> [Task requirements]
The answer is to contain only the line containing "This screenshot has height=691, width=1228." and the lines after it through the last one, each reproduced exactly as it appears below.

> [Dataset records]
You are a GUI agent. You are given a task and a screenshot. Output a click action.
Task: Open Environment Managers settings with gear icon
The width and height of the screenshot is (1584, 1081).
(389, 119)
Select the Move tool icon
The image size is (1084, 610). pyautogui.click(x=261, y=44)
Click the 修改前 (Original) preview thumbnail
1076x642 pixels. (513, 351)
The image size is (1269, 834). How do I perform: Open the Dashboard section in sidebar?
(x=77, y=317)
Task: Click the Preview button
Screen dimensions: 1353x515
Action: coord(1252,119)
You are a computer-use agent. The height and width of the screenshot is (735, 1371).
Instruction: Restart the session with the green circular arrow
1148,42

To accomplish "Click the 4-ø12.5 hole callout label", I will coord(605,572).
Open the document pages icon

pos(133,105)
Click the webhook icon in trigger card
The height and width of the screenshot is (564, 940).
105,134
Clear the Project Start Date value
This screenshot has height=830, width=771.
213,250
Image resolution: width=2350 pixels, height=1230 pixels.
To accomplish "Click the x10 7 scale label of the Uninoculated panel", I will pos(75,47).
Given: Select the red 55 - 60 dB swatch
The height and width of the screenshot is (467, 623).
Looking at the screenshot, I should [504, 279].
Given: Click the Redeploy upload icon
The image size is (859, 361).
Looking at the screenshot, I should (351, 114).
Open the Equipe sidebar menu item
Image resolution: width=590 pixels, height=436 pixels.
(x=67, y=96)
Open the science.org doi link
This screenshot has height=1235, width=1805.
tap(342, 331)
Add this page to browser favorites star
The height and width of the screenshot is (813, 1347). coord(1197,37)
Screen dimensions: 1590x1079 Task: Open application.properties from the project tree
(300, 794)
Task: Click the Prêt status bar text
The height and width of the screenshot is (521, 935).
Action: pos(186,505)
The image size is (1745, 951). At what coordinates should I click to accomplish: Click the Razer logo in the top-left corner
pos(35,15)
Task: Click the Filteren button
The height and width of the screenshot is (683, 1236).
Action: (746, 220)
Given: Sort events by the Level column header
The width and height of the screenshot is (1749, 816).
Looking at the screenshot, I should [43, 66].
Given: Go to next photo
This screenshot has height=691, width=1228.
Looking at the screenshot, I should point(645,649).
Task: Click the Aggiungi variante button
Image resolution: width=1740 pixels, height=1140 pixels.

> [Finished exercise]
This screenshot has height=691, width=1228.
Looking at the screenshot, I should point(645,649).
Task: Click the Aggiungi variante button
Image resolution: width=1740 pixels, height=1140 pixels.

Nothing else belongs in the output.